How well do you know the Code? Think you can spot violations the original installer either ignored or couldn't identify? Here's your chance to moonlight as an electrical inspector and second-guess someone else's work from the safety of your living room or office. It's your turn to identify the violation.
Hint: Separation anxiety
Find the Answer
These two ground rods are simply too close together. Section 250.53(A)(3) of the 2011 NEC requires multiple rod type electrodes to be spaced no less than 6 ft apart. Proper spacing of the rods helps improve the paralleling efficiency of the rods, as explained in the Informational Note of this section.
Another problem is the ends of the rods are above ground. Section 250.53(G) explains the upper end of the rods must be flush with or below ground level unless protected from physical damage. If the rods are only 8 ft long, then there is less than 8 ft of length in contact with the soil. This would create another violation, since 250.53(G) also requires 8 ft of rod length to be in contact with the soil.
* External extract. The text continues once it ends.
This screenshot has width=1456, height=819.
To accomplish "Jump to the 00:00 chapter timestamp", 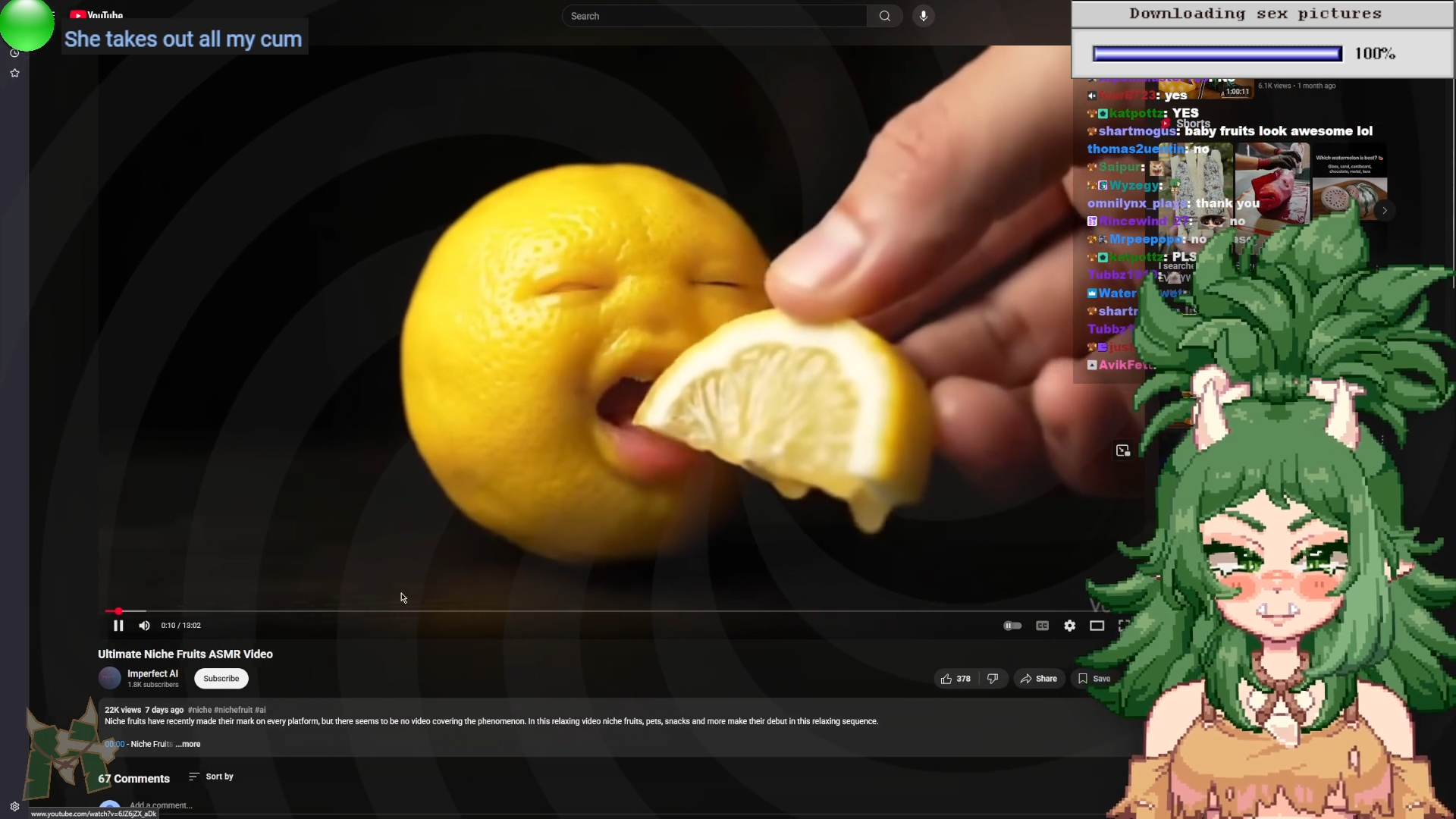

On a positive note, I would like to point out the fact that the communications systems and power systems are bonded together at the rod location. Section 800.100(B)(2)(1) permits the communication system grounding/bonding conductor to be connected to the building grounding electrode system as covered in 250.50. Bonding all the systems helps minimize voltage differences between the different wiring systems. Large voltage differences could occur and cause damage especially during a lightning storm if the systems were not bonded together.